There’s also a big change when it comes to system memory, or RAM. With the new Core Ultra 200V Series of chips, system memory will be what’s called “on package” or, in other words, directly inside the CPU package. The equivalent of integrated graphics, but for memory. That has a benefit for power efficiency and performance, which is a good thing, obviously, but unfortunately it also means you won’t be able to add more memory to systems with the new chips inside.
Intel Core Ultra V200 series preview: Early verdict
Intel has clearly been hard at work here, and it’s great news that we’ll finally have parity between Intel, Apple and Snapdragon when it comes to battery life. That’s assuming Intel’s rivals don’t immediately reply with even more efficient chips of their own.
The big question is how all these benchmark numbers translate to real world performance. Will that great battery life only be available in select few models, as suggested by Dell’s quoted battery life figures, or will the experience be generally great across all laptops with the new Core Ultra 200V chips inside?

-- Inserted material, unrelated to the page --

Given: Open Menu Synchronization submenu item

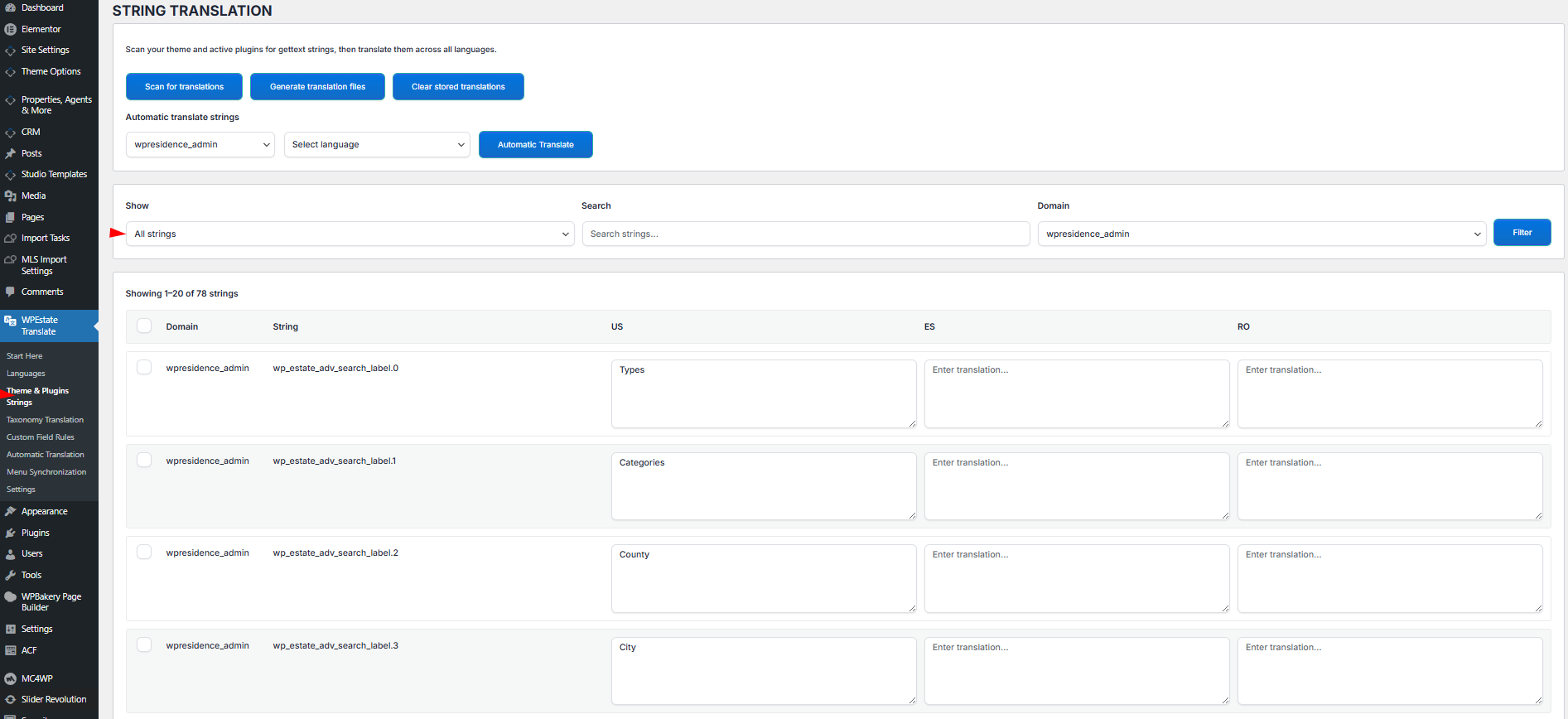Looking at the screenshot, I should (46, 472).
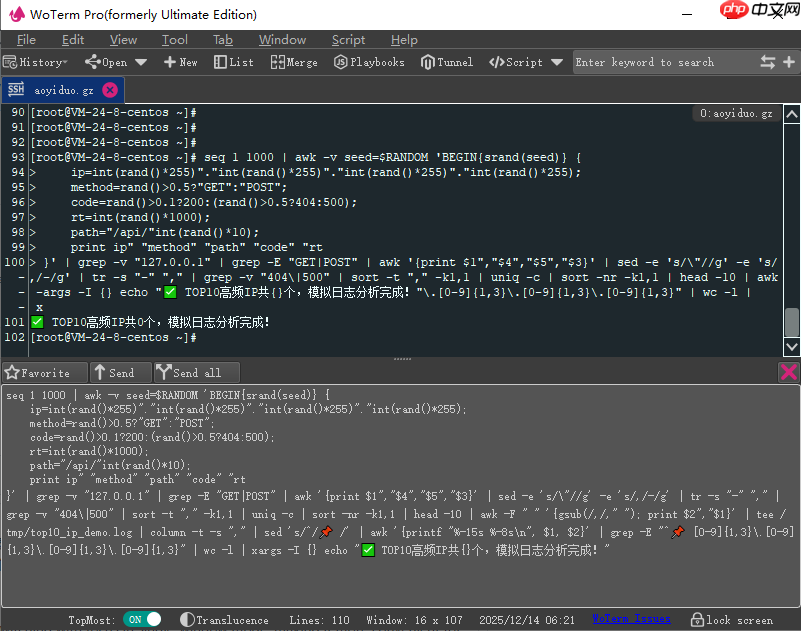Select the aoyiduo.gz session tab

pyautogui.click(x=62, y=88)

And while it’s fairly clear that the new laptops will be able to play games better, will they be able to do so without getting uncomfortably hot or noisy? Only time will tell.
I, for one, can’t wait to put all these new machines to the test. Hopefully, everything Intel has promised will come to pass and we’ll soon have Intel laptops that can rival the best of Apple and Snapdragon on battery life. Bring it on.